On the 15th November 1849, Mr. Bailey established a Ragged School in Ipswich for the neglected and ragged children of the town. Oliver became an able administrator as well as a kind and estimable coadjutor, he lent his willing help in establishing a Ragged School Sunday School, for 2 hours in the evening. A pleasing feature of the Sunday school was that it’s teachers came from nearly all sections of the Church – Evangelical, Independents, Baptists, Quackers and Wesleyans and so on. On the 19th November 1870, the Ipswich Ragged Sunday School celebrated it’s 21st anniversary. Teachers and friends of the Ragged School presented Oliver with a handsome timepiece and a Birthday Scripture Text Book in recognition of his service which in no small measure contributed to the school’s success.

On the 1st September 1876, on the eve of his 56th birthday Oliver died at Hamilton House, Felixstowe. After the funeral service at the St. Clement’s Congregational Chapel, about 100 children from the Ragged School joined the procession down Fore Street, Orwell Street, St. Margaret’s Street, Woodbridge Road and Christchurch Street. The children had earlier had a short service at their school. As the mourners left the grave side, the children from the Ragged School sang a hymn, “Here we suffer grief and pain,” which formed a fitting conclusion.

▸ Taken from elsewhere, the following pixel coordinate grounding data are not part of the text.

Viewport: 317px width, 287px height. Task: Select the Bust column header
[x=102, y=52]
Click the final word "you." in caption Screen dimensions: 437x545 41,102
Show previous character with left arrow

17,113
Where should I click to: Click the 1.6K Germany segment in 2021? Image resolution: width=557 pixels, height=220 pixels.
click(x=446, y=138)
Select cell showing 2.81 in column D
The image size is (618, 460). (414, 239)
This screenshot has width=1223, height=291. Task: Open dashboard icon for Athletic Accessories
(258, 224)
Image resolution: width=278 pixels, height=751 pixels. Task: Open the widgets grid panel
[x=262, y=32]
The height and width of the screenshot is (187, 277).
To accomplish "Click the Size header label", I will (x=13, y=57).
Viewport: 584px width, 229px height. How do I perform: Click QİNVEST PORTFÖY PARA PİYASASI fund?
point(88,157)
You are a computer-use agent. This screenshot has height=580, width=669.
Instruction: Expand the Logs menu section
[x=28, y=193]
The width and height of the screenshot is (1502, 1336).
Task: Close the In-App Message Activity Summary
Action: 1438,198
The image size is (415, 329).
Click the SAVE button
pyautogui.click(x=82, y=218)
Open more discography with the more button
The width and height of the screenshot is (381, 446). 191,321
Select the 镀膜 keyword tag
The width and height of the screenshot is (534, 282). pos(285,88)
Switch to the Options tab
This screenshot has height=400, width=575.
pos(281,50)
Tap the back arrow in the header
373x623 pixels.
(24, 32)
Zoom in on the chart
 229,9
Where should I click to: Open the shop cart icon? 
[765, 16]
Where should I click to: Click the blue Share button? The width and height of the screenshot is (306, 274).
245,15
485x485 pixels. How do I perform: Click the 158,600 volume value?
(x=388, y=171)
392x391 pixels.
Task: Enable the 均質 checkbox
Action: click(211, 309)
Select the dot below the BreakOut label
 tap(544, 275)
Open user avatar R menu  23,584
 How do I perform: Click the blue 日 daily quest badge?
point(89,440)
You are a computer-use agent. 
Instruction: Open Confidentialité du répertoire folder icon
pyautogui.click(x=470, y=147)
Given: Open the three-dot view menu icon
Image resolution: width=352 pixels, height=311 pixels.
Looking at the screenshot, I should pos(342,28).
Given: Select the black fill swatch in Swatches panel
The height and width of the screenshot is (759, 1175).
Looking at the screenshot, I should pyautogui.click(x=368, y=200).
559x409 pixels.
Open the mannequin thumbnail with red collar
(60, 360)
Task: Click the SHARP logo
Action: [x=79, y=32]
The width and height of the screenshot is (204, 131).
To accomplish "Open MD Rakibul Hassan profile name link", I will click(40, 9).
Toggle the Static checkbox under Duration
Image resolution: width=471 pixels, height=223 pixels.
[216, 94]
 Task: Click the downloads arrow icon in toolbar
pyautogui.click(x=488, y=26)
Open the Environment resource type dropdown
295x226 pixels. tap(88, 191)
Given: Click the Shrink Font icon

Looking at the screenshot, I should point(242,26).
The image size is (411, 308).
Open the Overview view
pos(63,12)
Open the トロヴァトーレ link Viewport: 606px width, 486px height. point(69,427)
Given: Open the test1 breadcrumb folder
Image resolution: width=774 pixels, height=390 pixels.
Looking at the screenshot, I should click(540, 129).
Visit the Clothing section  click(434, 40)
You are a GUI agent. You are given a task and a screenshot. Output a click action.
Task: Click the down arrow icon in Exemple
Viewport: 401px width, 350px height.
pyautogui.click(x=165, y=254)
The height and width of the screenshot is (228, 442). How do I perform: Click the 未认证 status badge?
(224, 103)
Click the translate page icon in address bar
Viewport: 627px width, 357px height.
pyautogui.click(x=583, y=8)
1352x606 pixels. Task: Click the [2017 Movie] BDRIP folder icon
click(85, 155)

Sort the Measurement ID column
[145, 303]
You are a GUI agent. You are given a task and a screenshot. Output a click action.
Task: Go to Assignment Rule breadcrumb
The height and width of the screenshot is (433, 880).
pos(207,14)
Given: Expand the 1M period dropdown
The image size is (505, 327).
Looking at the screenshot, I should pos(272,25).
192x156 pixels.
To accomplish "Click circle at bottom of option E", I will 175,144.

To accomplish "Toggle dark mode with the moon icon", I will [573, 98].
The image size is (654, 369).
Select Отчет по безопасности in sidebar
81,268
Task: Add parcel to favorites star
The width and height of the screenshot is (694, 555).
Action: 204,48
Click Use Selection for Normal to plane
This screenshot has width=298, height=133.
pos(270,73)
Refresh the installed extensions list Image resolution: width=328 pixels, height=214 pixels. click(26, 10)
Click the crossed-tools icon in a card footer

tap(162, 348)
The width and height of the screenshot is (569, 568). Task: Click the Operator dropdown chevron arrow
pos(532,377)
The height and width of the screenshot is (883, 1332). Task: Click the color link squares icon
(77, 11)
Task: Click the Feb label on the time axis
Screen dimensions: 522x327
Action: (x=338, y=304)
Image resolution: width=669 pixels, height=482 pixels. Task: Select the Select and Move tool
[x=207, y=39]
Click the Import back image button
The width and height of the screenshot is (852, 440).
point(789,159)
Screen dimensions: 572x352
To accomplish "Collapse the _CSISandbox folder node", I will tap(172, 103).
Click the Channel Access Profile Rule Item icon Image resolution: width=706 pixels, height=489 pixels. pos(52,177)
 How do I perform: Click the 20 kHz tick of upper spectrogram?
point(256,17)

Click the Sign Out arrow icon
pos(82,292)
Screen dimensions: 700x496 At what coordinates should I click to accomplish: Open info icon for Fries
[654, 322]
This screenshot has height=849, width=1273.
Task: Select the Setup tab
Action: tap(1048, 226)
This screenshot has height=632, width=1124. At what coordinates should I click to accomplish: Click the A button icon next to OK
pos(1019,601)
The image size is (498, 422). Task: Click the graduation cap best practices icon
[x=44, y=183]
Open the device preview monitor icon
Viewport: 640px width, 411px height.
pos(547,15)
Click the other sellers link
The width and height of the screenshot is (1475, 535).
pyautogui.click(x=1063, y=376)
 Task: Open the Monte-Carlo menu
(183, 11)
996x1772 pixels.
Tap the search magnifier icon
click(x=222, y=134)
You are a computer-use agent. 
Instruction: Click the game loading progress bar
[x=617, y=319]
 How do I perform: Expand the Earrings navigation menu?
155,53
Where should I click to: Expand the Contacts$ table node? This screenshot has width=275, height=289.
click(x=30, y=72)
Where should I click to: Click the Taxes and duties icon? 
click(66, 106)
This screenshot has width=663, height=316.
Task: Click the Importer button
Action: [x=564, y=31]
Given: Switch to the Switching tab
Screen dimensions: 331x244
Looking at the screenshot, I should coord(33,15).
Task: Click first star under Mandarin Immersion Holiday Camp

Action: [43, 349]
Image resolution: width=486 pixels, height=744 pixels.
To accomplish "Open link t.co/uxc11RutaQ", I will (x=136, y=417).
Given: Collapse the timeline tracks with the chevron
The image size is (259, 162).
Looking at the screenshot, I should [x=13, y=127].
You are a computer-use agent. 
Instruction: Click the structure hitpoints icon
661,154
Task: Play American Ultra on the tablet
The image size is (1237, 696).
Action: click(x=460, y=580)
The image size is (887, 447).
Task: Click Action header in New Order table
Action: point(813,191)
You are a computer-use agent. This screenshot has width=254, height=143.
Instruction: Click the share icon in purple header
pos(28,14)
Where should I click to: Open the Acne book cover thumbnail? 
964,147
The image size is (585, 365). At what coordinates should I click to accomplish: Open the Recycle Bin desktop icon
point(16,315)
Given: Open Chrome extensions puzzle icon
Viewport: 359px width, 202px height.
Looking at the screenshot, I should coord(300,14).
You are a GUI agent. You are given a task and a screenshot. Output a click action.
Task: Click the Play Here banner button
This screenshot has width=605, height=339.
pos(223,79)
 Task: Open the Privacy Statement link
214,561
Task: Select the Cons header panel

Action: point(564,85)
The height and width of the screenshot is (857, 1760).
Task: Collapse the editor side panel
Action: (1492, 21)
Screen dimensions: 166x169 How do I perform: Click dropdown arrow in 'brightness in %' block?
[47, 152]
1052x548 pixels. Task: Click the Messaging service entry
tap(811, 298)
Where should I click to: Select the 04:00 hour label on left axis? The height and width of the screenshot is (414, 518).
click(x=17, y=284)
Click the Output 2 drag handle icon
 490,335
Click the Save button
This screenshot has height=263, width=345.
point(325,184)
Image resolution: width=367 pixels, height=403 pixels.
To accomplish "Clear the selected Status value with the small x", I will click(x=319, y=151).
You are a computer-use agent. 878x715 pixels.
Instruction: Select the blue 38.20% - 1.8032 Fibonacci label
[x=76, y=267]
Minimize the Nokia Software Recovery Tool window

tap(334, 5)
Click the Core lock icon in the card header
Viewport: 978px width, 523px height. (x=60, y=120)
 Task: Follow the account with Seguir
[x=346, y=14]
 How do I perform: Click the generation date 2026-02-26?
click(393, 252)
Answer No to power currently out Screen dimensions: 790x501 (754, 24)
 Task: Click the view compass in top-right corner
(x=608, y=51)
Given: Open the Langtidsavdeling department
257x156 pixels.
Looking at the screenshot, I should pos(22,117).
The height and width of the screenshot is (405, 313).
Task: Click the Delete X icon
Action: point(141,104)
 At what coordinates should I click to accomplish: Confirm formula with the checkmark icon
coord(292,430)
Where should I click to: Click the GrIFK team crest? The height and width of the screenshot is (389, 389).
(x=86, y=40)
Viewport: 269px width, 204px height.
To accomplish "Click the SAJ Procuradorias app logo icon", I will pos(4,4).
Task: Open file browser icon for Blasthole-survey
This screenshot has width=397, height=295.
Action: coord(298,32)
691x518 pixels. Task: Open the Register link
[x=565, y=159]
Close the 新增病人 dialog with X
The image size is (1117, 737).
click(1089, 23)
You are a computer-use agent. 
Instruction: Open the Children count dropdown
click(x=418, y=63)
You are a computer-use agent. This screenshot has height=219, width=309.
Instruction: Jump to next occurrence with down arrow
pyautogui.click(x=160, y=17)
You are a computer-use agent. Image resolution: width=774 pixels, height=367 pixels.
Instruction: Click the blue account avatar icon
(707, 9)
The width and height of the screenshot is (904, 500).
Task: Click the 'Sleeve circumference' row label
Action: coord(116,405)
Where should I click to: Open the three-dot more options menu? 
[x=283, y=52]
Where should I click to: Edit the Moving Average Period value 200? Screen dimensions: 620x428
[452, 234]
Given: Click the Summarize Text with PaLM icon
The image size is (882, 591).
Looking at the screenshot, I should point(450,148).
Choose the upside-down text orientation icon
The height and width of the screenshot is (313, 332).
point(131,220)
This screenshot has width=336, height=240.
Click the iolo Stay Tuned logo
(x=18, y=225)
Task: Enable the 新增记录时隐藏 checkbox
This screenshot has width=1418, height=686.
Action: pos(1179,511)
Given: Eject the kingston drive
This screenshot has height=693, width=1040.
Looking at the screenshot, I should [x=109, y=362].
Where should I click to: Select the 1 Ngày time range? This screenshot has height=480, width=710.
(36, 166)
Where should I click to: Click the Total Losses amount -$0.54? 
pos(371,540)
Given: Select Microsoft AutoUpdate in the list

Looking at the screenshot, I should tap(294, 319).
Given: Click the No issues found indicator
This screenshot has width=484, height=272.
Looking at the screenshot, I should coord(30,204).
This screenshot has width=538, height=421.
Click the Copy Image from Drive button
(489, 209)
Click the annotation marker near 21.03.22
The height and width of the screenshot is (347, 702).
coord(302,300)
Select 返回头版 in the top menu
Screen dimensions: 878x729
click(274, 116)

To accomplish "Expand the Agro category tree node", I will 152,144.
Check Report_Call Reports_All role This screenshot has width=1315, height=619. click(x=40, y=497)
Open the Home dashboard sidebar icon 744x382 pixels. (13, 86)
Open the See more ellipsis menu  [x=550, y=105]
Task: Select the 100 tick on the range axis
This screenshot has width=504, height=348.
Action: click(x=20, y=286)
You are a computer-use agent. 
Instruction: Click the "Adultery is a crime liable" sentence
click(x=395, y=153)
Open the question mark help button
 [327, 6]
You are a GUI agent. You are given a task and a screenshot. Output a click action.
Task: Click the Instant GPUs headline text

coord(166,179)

In May 1877, much of Oliver’s business premises were sold by auction, by Mr. John Fox, at the Golden Lion Hotel, Ipswich – including freehold waterside mercantile premises, comprising of two newly-erected maltings of 100 quarters steep, granary and warehouses capable of storing 16,000 quarters of corn, with extensive frontages upon the Wet Dock, Ipswich, with free right of wharfage. Also two dwelling houses, with shops and premises in Fore Street, St. Clement’s, Ipswich.